• **Quoted text**

******************************

Archive for the ‘Cemeteries’ Category

And just where have you been, young lady? Your mother and I have been worried sick about you.


Mea Culpa, Gentle Reader. I have been missing from your computer screen for two weeks now and I am darned sorry about that. There is a simple explanation involving Harley-Davidsons, international border crossings and a warehouse full of stolen tequila, but I am not at liberty to go into details. My sharing might impact the state of US-Bulgarian relations. As it is, there’s a lot of scrambling right now regarding that unfortunate near-fatal… 

At any rate, let’s just say that I have been busier than I normally am at this time of the year.

Here’s my “official” cover story–wink, wink:

From time to time, home owners take a look around and think “Holy Mother of Pearl! What’s happening here? The paint is peeling on the garage door, the front door has faded from cranberry red to dusty rose and it just might be that we are not actually living in a permanently crepuscular world. Perhaps the windows are so foul both in and out that the light of day no longer penetrates.”

******************************

• **Given information**
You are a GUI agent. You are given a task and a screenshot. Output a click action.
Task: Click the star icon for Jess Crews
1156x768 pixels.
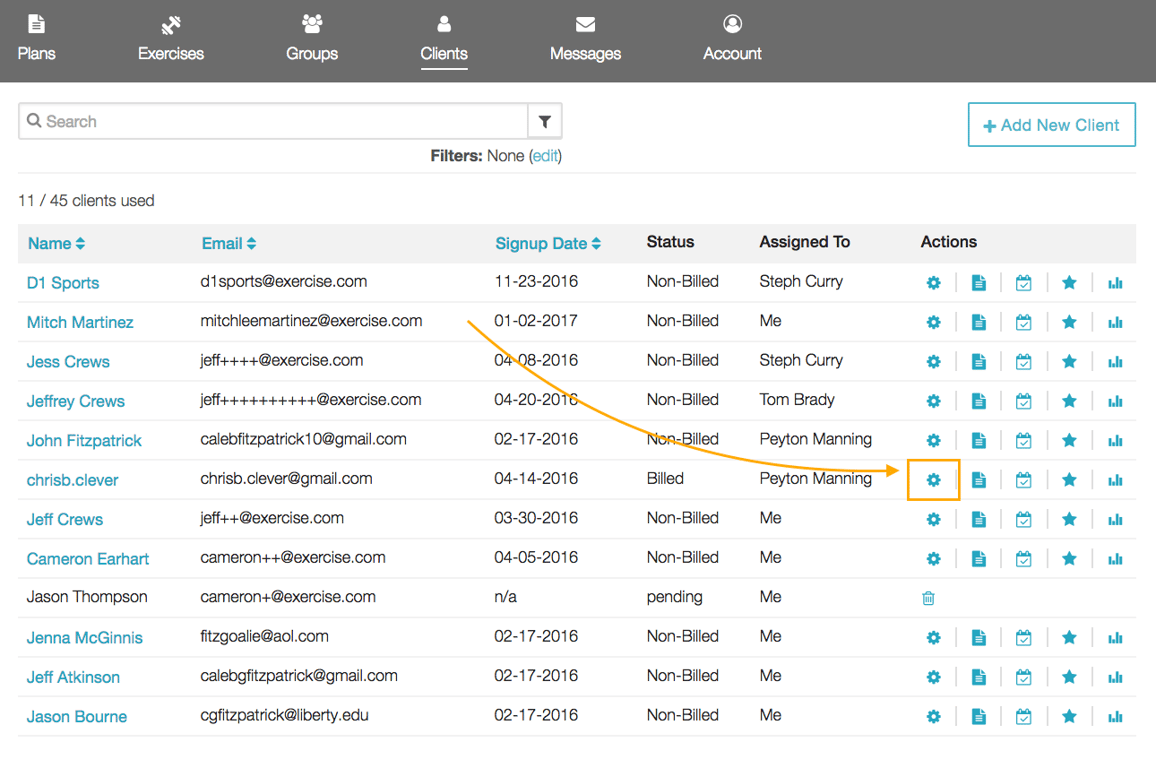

******************************

• **Description of the task**
Continue the blog post about the two-week absence and the neglected house from the point where it stops. The material above has no connection to the blog post.

• **Exercise output**
Here is the horrible catch-22, snake-eating-its-tail consequence of setting out to fix those little things: righting one wrong only serves to shine a spotlight on the next problem.

And before you know it, there’s a line of paint-spattered dominoes falling as far as the eye can see.

That little spasm of clean-up, fix-up, paint-up has safely passed and my Wabi Sabi life should be returning to normal soon…right after a short totally cool and exciting mid-week trip to Rhinelander that I will tell you about tomorrow.

(Art show! Art show!)


Continuing a look at the statuary in Pere Lachaise cemetery. (Eleven images)

While there were traditional angels and generic statues-of-sadness everywhere, there were also busts of people as they had been in life. These were easily my favorites.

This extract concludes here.